Genetic variation in subalpine fir (Abies lasiocarpa) in the Olympic Mountains, Washington, USA: Differentiation in response to an elevation gradient

Ettl, G.J., and D.L. Peterson. 2001. Genetic variation in subalpine fir (Abies lasiocarpa) in the Olympic Mountains, Washington, USA: Differentiation in response to an elevation gradient. Silva Genetic 50:145-253.


This study examines the genetic structure of subalpine fir along an elevation gradient in the Olympic Mountains, Washington. Starch gel electrophoresis was used to-resolve 15 ribozyme loci from 9 populations on 3 mountains. First, we describe the genetic variation of these 9 populations in the Olympic Mountains, and compare these results to those of other tree species. Then we compare genetic differentiation (G(ST)) among populations to test if selective pressures alter genotypic frequencies in response to steep environmental gradients over the elevation range of this species.
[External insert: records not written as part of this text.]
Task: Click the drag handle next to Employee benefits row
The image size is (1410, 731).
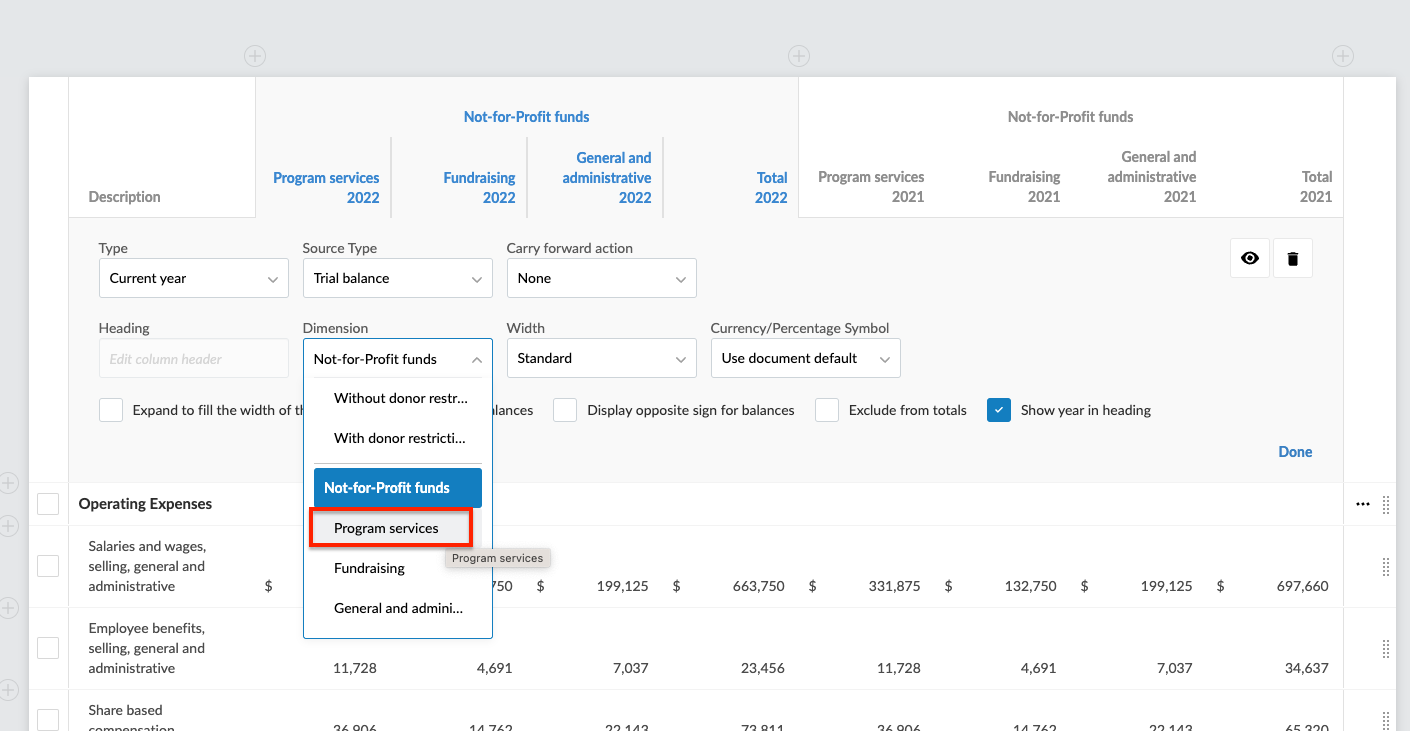Action: (1386, 648)
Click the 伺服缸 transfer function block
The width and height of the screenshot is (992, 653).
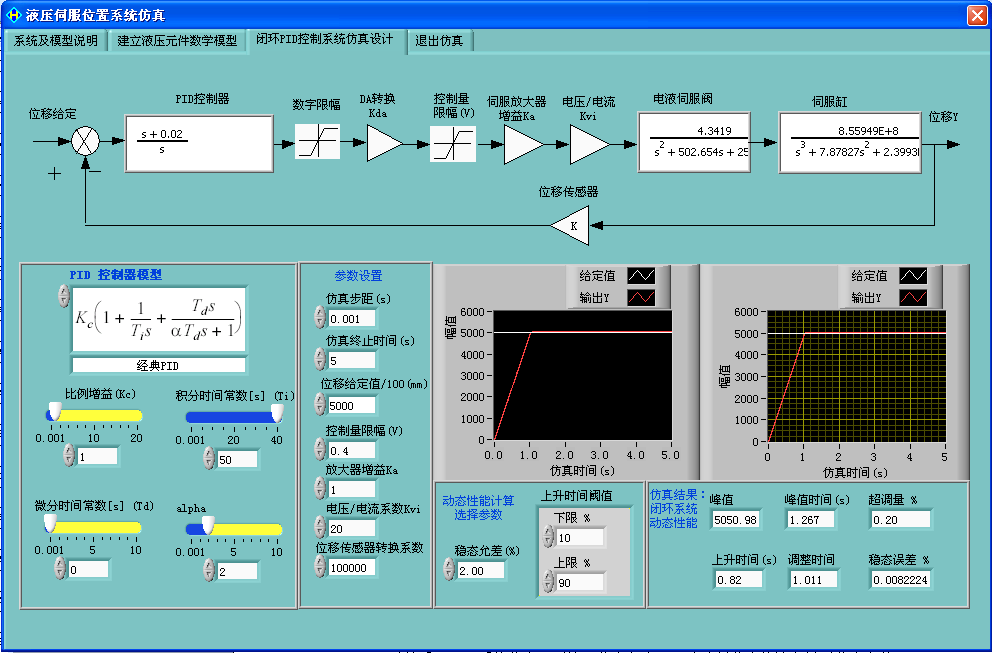850,142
Genetic variation is relatively uniform throughout most of the sites sampled (H-0 range = 0.103-0.139 in the eastern Olympic Mountains), with notably lower diversity observed at the western extent of subalpine fir's range (H-0 = 0.70 in the central Olympic Mountains). Lower diversity in the western Olympics may result from either founder effects as the species expanded its range from a glacial refugee, or from selection pressures on the loci considered. Genetic differentiation is greater among high elevation sites on different mountains, than among different elevation sites on the same mountain, or lower elevation sites on different mountains. Estimates of gene flow (N-m = 7.8) are high among all sites.